(Stored data entries)
_____
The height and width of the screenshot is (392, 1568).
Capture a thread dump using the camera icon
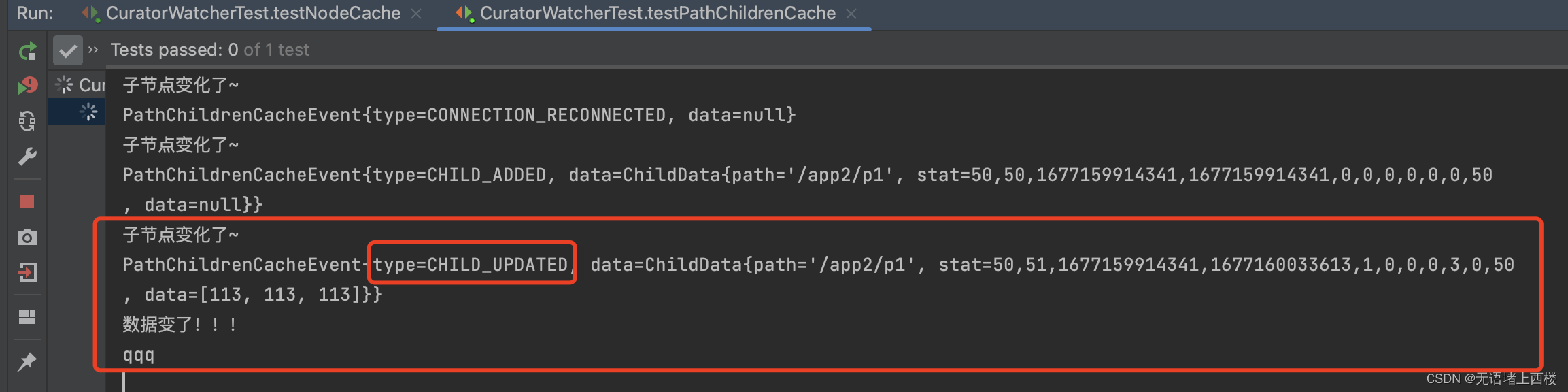[x=27, y=238]
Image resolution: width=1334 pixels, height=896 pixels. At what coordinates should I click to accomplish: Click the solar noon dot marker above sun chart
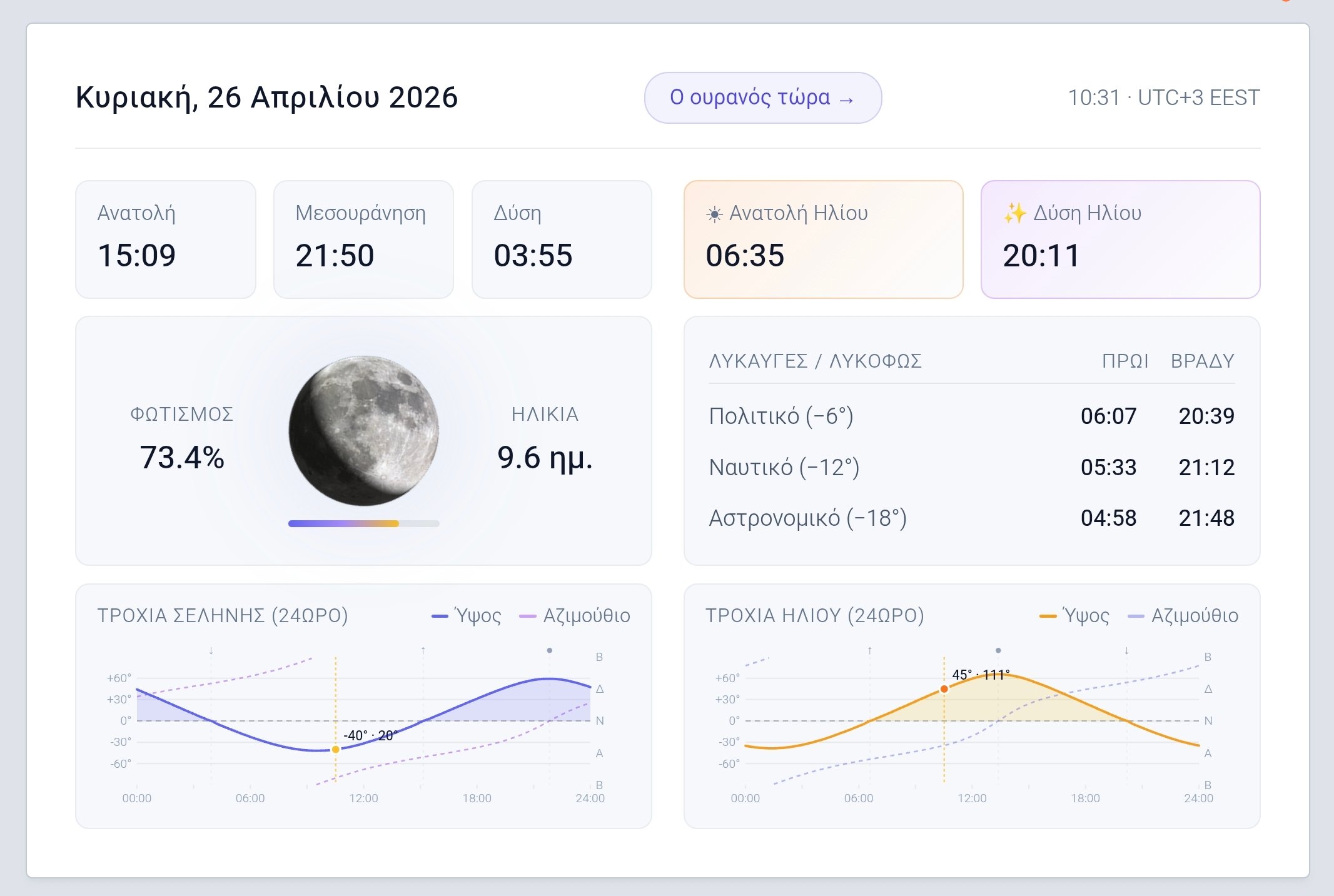tap(998, 651)
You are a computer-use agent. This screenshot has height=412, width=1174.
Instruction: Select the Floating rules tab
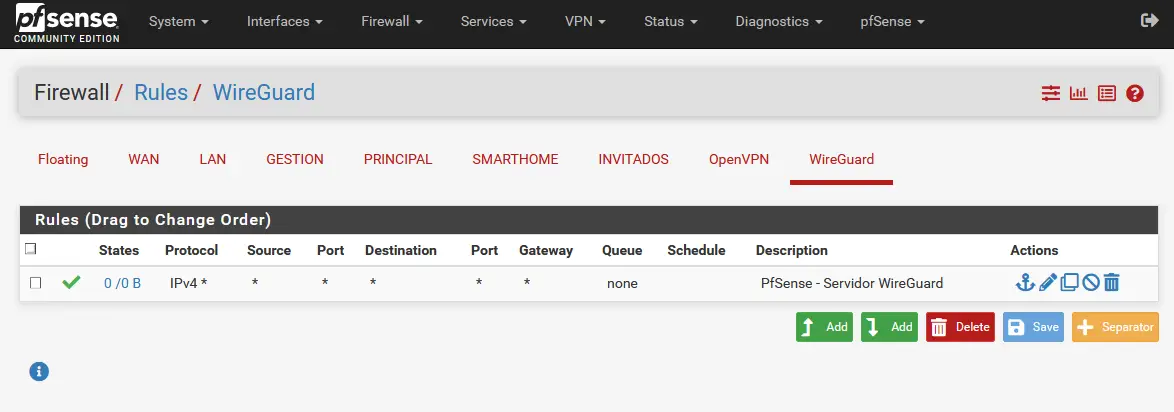pyautogui.click(x=63, y=159)
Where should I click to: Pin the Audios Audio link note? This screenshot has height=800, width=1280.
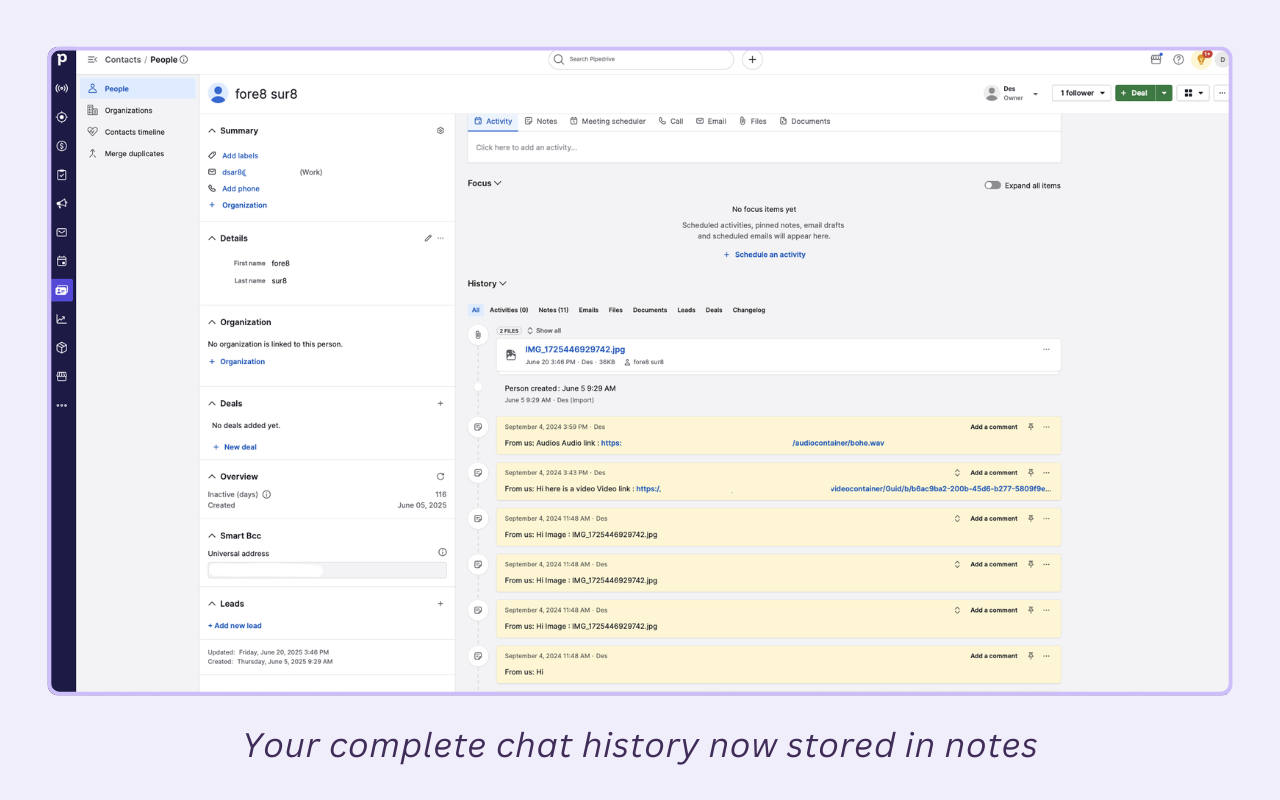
_____
**What this task involves**
Repeat all of the records verbatim, leaving out the pictures.

**Answer space**
The height and width of the screenshot is (392, 1568).
Capture a thread dump using the camera icon
[x=27, y=238]
Image resolution: width=1334 pixels, height=896 pixels. At what coordinates should I click to accomplish: Click the solar noon dot marker above sun chart
tap(998, 651)
You are a computer-use agent. This screenshot has height=412, width=1174.
Instruction: Select the Floating rules tab
pyautogui.click(x=63, y=159)
Where should I click to: Pin the Audios Audio link note? This screenshot has height=800, width=1280.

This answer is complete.